Havia obviamente lacunas imensas no trabalho de Arrhenius que viriam a ser preenchidas depois. Não havia, por exemplo, pistas sobre o que poderia disparar glaciações ou deglaciações e fazer o CO₂ variar, até os trabalhos de Milankovitch (que propôs que variações cíclicas nos parâmetros da órbita terrestre de excentricidade, obliquidade e precessão serviriam de marcapasso climático na escala de dezenas a centenas de milhares de anos). Importante dizer que Milankovitch também enfrentou resistência na aceitação de suas teses, até porque o impacto no balanço de energia da Terra por conta desses ciclos é muito pequena para explicar variações tão grandes no clima como as que ocorrem entre glaciações e desglaciações. Hoje sabemos: Milankovitch e Arrhenius tinham, ambos, parte da verdade em mãos. O primeiro descobriu o gatilho. O segundo, o mecanismo amplificador.

Epiciclos Negacionistas

Os epiciclos de Ptolomeu. Apegados a ideias tão ultrapassadas quanto falsas, os negacionistas estariam, na verdade, do lado da Inquisição, nunca do lado de Galileo.

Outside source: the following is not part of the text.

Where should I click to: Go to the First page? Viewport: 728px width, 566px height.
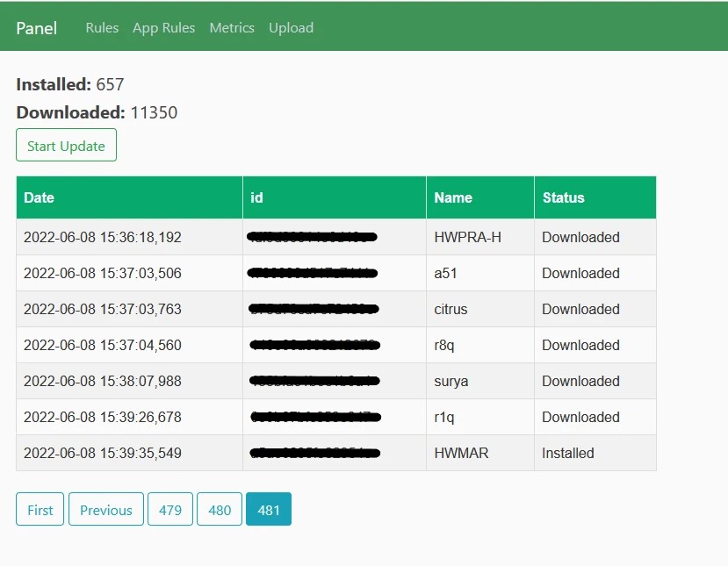point(40,510)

Enquanto todo esse debate acontecia, desde 1880, quando foi estruturada uma rede de observações de superfície em escala mundial, dados estavam sendo coletados. E em 1938, Guy Callendar, novamente com um enorme esforço braçal (não havia planilhas de Excel naquele tempo…), encontrou as primeiras evidências nesses dados de que o planeta estava aquecendo, como já mostramos em nosso blog. Ele estimou que, naquele momento, parte do aquecimento observado era natural, mas atribuiu corretamente a outra parcela ao efeito antrópico. As previsões de Arrhenius, de mais de 30 anos antes, já estavam se confirmando. Importante lembrar, aliás, Callendar subestimava o ritmo das mudanças nos anos seguintes (não previu o crescimento exponencial do uso de combustíveis fósseis, que acelerou em muito as emissões) e tinha ilusões de que, pelo menos em parte, elas pudessem ser benignas ou mesmo benéficas.

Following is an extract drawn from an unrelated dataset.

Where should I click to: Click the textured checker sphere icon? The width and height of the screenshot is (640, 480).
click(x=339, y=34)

Este, aliás, é outro “debate” já totalmente superado, pois sabemos que em áreas como a agricultura a tendência geral é que os problemas associados ao aumento da temperatura e da evapotranspiração potencial, bem como os desequilíbrios associados ao ciclo hidrológico superam em muito quaisquer possíveis benefícios que o aumento da concentração de CO₂ atmosférico possa ter sobre a fotossíntese, algo que abordamos neste vídeo. Fica a dica: se vocês prestarem atenção, verão que os “argumentos” negacionistas ou são mentiras deslavadas ou debates há muito superados.

Isso demonstra que o negacionismo climático na verdade é pura anticiência. A ciência avança. Não fica patinando, girando em falso em velhos debates, ignorando o corpo de evidências teóricas e empíricas. Na lógica dos negacionistas climáticos, ainda estaríamos discutindo o “éter” ao invés de abraçar a Relatividade de Einstein, ou estaríamos defendendo a geração espontânea, ou marcando passo nos epiciclos, um sistema tão elegante quanto errado, ao qual se apegava justamente a Igreja, aquela mesma, da Inquisição, para manter a “criação divina” no “centro do universo”.

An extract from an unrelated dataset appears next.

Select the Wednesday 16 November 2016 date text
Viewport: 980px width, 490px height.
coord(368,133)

Negacionismo é pseudociência criada “em laboratório”

“A não ser que a mudança climática saia da agenda, o que significa derrotar o protocolo de Kyoto e qualquer outra iniciativa futura, não haverá momento no qual possamos declarar vitória para nossos esforços”. É com esse tipo de
escrotidão que lidamos.

De Fourier até o IPCC, muito avançamos: observações diversas, satélites, supercomputadores com modelos, testemunhos paleoclimáticos. São dois séculos de conhecimento científico acumulado. Enquanto os negacionistas rodam em epiciclos, hoje sabemos que o sistema climático terrestre depende de maneira fundamental de um balanço de energia e uma condição próxima do equilíbrio requer que a quantidade de energia saindo do sistema, na forma de calor, ou mais especificamente de radiação infravermelho para o espaço, seja equivalente à quantidade de energia que entra, vinda do Sol. Daí, qualquer processo físico que interfira significativamente nesse balanço ocasionará uma mudança no clima e ao se analisar todos os possíveis fatores, descartamos os fatores naturais (mudanças de atividade solar, vulcanismo, mudanças cíclicas nos parâmetros orbitais, variabilidade interna de longo prazo). Ao mesmo tempo, verificamos que a mudança na concentração de gases de efeito estufa (principalmente CO₂, mas também metano, óxido nitroso e halocarbonetos) que se iniciou com o período industrial e se intensificou muito após a segunda metade do século 20, é capaz de produzir um desequilíbrio energético estimado em 2,29 Watts por metro quadrado (o que multiplicado pela área do planeta nos dá uma energia maior que a explosão de 18 bombas de Hiroshima por segundo).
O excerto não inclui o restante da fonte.